El comienzo del festival ha dado mucho más de sí. Entre lo mejor, el virtuosismo y la musicalidad de Tobie Miller tocando música menor a la zanfona con su Ensemble Danguy; el dominio absoluto del estilo galante por parte del cuarteto Nevermind, que interpretó el domingo el mismo programa monográfico dedicado a Carl Philipp Emanuel Bach que había tocado en Madrid; la excelente violonchelista canadiense Octavie Dostaler-Lalonde, que rescató rarezas de Benda, Fils, Schaffrath y Johann Christoph Friedrich Bach, el hijo más olvidado de Johann Sebastian; la joven Daria Spiridoniva, que en la medianoche del sábado cautivó con la veracidad, la hondura y el intimismo real, no impostado, de su manera de hacer música a los aún resistentes a esas horas (con no menos de seis conciertos ya en el cuerpo ese día casi todos) en un programa de obras para violín solo de Telemann, Herschel, Matteis y O’Carolan: es una violinista con ángel a la que seguir muy de cerca; Reinoud Van Mechelen, un tenor deslumbrante, que emuló al gran haute-contre francés Pierre de Jéliote, histórico intérprete de las óperas de Rameau, cantando y dirigiendo a su grupo a nocte temporis: cuesta creer que el sucesor, un superdotado, sea inferior en ningún sentido al original.
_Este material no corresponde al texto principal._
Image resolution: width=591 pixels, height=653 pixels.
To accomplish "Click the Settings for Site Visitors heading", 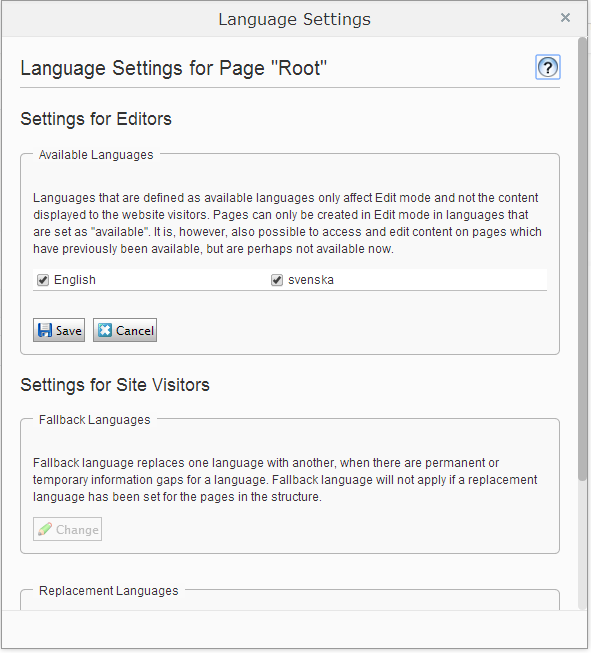I will (115, 385).
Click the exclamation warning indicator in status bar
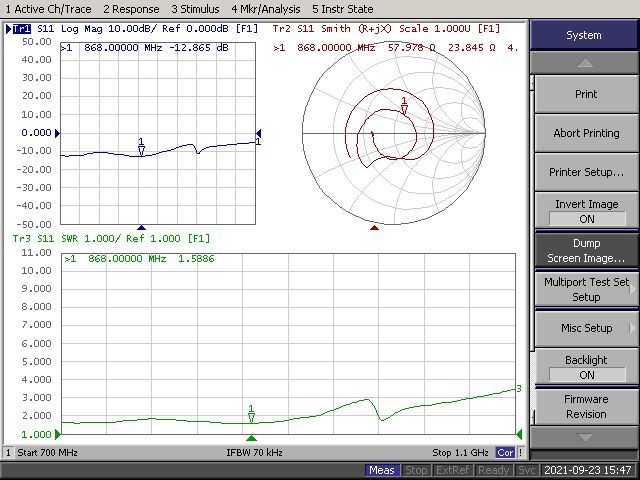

Fue más decepcionante la actuación del gran virtuoso actual de la flauta dulce, el neerlandés Eric Bosgraaf, que interpretó obras de la Santísima Trinidad de los Bach (Johann Sebastian, Wilhelm Friedemann y Carl Philipp Emanuel) con desparpajo, pero un cierto mecanicismo superficial. La violonchelista Ophélie Gallard (que tocó con pica, un adminículo que parecía desterrado de Utrecht desde hace décadas) defraudó aún más el lunes en un concierto en el que su raquítico sonido contrastaba con el desafuero sonoro de su muy desigual grupo, bautizado como Pulcinella. Y se echó en falta menos objetividad y más corazón en la gélida traducción de La ofrenda musical que tocaron el lunes por la mañana, casi como cuatro islotes aislados en medio el mar sobre el escenario del Hertz, la sala de cámara del Vredenburg, el clavecinista Lorenzo Ghielmi, el flautista Jan De Winne, el violinista Yevgueni Sviridov y la violonchelista Anna Camporini (agazapada durante todo el concierto). Antes, Michael Maul, director del Bachfest de Leipzig, había dado una conferencia sobresaliente en la Janskerk, analizando la obra que Bach dedicó a Federico el Grande en el contexto de las disputas políticas entre la Prusia del monarca amante de las artes y la Sajonia que lo ninguneaba y que Bach quería abandonar a toda costa. Sus hallazgos propiciaron una escucha diferente, pero, aparte del segundo violín para el canon a dos violines al unísono, hubo también otras ausencias. Menos mal que el canon perpetuo que cierra la obra nos recordó que La ofrenda musical no conoce virtualmente fin.